►

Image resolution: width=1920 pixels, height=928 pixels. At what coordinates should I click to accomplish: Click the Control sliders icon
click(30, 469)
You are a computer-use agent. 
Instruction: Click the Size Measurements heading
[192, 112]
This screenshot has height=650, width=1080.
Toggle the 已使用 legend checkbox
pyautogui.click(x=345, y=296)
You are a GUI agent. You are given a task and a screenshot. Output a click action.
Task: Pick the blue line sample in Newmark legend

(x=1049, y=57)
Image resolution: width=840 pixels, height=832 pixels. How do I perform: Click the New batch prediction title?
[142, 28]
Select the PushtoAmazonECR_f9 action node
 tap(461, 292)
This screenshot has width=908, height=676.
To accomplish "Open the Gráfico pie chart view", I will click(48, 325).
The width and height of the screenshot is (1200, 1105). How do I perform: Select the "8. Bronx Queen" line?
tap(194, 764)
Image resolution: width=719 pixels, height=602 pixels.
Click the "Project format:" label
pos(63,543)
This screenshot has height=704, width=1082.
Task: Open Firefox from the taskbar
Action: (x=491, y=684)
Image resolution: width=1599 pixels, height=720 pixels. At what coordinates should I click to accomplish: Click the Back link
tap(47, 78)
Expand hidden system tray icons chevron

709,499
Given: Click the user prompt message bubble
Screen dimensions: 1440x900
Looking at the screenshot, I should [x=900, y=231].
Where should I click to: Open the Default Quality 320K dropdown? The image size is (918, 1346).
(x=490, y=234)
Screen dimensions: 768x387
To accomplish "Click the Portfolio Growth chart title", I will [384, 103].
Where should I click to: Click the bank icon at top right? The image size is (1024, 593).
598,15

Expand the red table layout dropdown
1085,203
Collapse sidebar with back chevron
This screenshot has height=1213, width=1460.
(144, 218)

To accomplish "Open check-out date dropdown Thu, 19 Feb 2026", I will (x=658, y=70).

◄

— WORK ORDER —
Scan the data above and report each line in which "agent" is present.

— RESULT FOR THIS EXERCISE —
You are a computer-use agent. 
You are a GUI agent. You are given a task and a screenshot. Output a click action.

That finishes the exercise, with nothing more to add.